When you think about it that way, war and peace aren’t all that strange of words to hear on Christmas. After all, that’s exactly what happened that first Christmas. Jesus’ birth is everything the angels declared it to be. Good tidings of great joy. Peace on earth. Goodwill toward men. A Savior born for you.
And yet, Jesus’ birth is also a declaration of war. Jesus’ birth in Bethlehem began God’s grand invasion to rescue, liberate, and save us from captivity, death, and darkness. We who live in enemy occupied territory; who are surrounded on all sides by sin, death, and the devil – to us Jesus came; He was be born, to enter the fray on our behalf. To fight death and sin and Satan for us. To stand in the breach of death and the grave and fight to the death on our behalf. To lay down his arms on the cross and conquer and finish the battle once and for all.

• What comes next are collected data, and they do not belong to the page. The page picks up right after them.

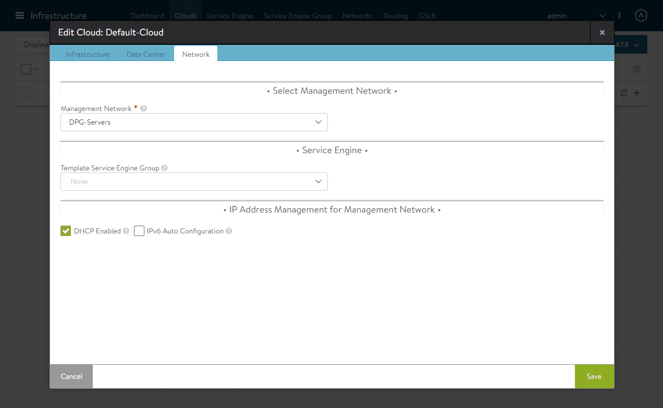
Task: Click the help icon beside DHCP Enabled
Action: tap(126, 231)
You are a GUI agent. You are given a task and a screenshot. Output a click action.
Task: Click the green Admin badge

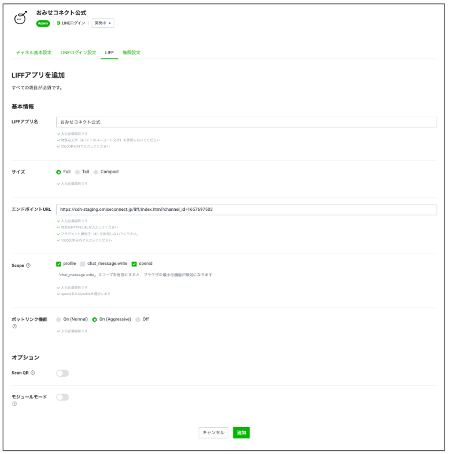(x=43, y=24)
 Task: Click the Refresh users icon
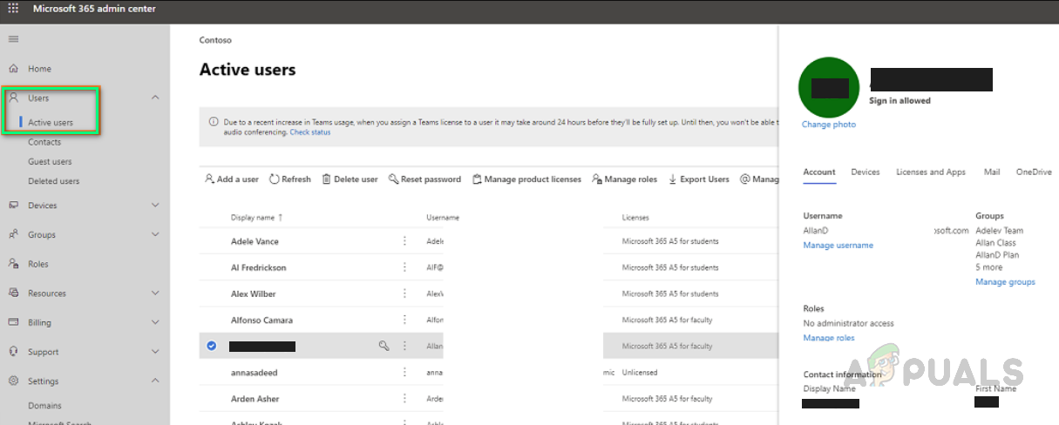click(274, 179)
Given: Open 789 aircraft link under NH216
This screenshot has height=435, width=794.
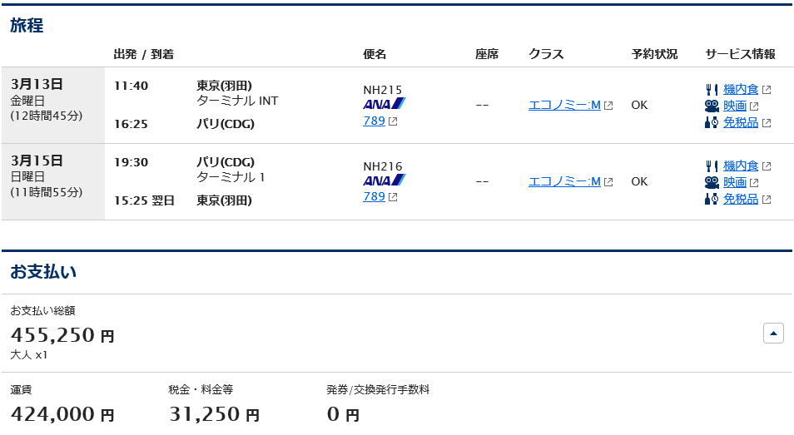Looking at the screenshot, I should pos(375,196).
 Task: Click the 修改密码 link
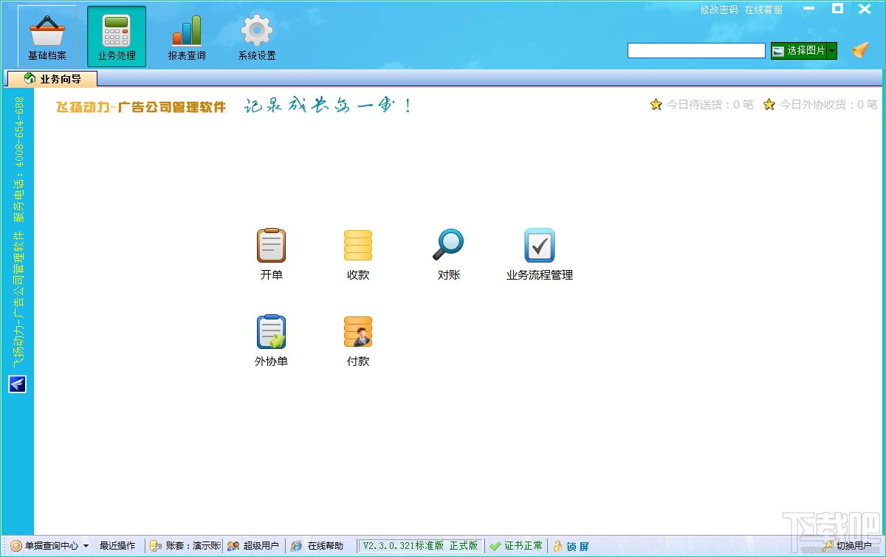719,10
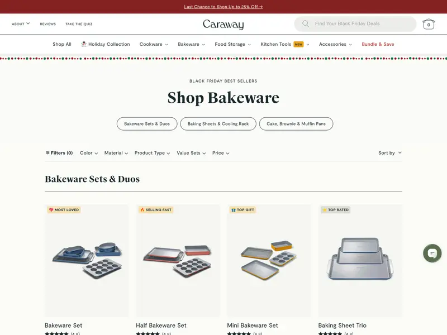Click the Caraway logo
Screen dimensions: 447x335
(223, 25)
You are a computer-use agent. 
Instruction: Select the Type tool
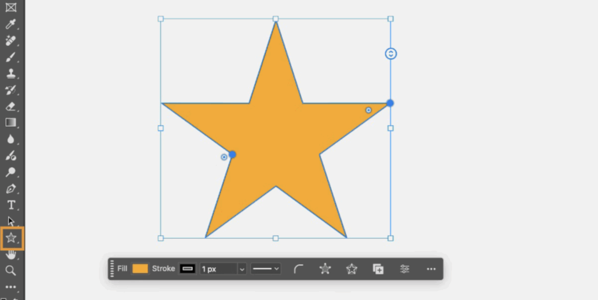(x=11, y=205)
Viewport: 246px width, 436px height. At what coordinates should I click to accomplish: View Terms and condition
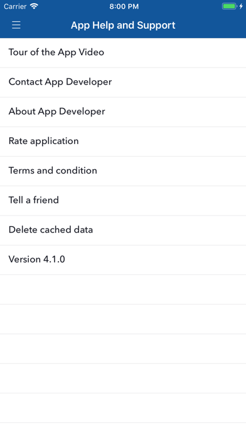pyautogui.click(x=123, y=171)
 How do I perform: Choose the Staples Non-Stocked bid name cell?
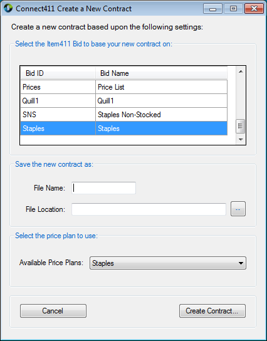(161, 114)
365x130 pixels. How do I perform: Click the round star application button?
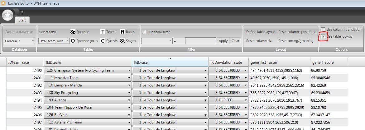7,15
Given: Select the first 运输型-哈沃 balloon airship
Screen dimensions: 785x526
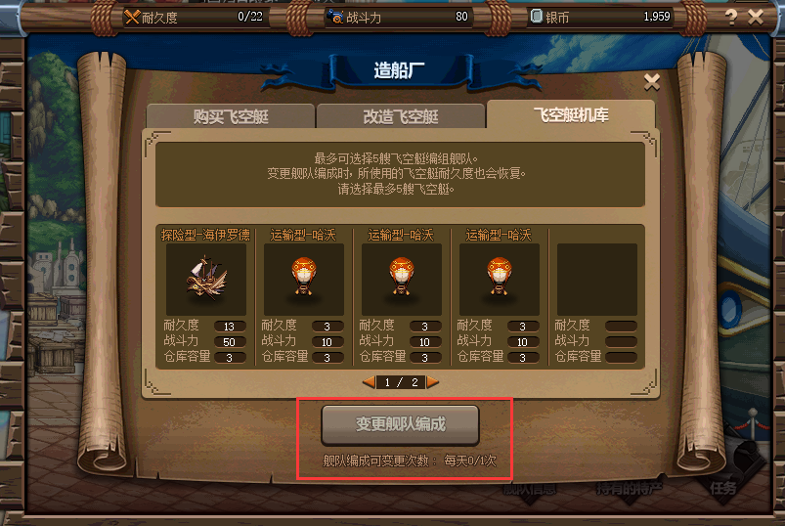Looking at the screenshot, I should [x=303, y=280].
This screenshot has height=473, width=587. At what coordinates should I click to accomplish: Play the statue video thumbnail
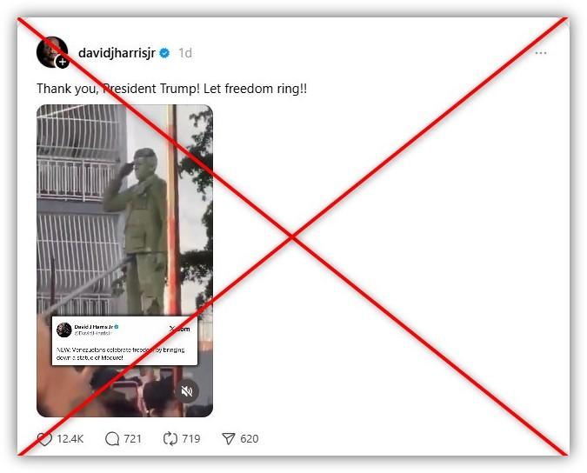(x=124, y=261)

Christmas is the story of how the rightful King has landed in Bethlehem to take back his fallen creation in the greatest Christmas miracle truce of all – his birth in the manger for you. His death on the cross for you. His rising victoriously from the grave for you.

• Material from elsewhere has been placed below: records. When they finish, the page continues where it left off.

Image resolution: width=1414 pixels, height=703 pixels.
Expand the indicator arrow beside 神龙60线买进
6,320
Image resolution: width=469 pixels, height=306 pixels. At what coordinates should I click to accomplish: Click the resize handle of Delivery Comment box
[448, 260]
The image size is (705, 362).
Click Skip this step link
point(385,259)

This Christmas, God is still in the business of turning enemies into friends, sinners into saints. War into peace. The new creation we long for is here. Jesus’ peace is given to you in word, water, body, and blood. The same body of Jesus, born for you, crucified for you, given and shed his blood for you, now joins us in the midst of our daily warfare, and he feeds us. This is the feast of victory for our God.
This Christmas, we may still live behind enemy lines. We may still live in the trenches, battling disease, wrestling with our own sin, and others. We may still live with one foot in the age of rebellion.

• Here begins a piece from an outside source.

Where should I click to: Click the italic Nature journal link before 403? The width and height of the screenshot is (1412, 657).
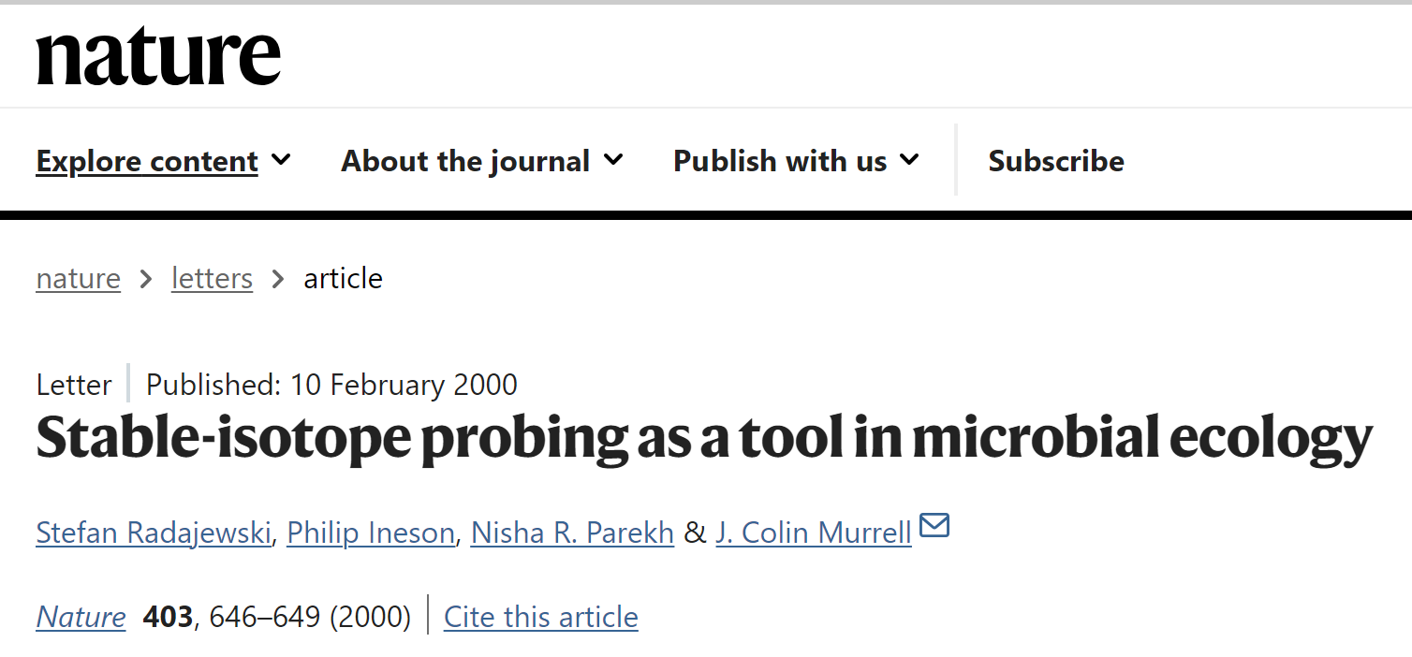pos(81,617)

And yet the hour is coming when feuds and fighting will be no more. When war will be no more, and only Jesus’ peace will remain. Yes, the hour of perfect fulfillment is yet to come, but it’s here already. It began in the Virgin’s womb long ago. The peace the world is pining for. The peace glimpsed that Christmas Eve in 1914. The peace we long for. The peace of which the angels sang. Is born for you.
Jesus brings peace unlike anything the world offers. Jesus reconciles the world to God by His blood. More than a ceasefire, God has done everything to redeem, rescue, and restore us. In Jesus, our warfare is ended. Your victory is won. And you are at peace with God.
Fear not: for, behold, I bring you good tidings of great joy, which shall be to all people. For unto you is born this day in the city of David a Saviour, which is Christ the Lord.
And that, dear saints, is the real miracle truce of Christmas.
A blessed Christmas to each of you…
In the Name of the Father and of the + Son and of the Holy Spirit. Amen.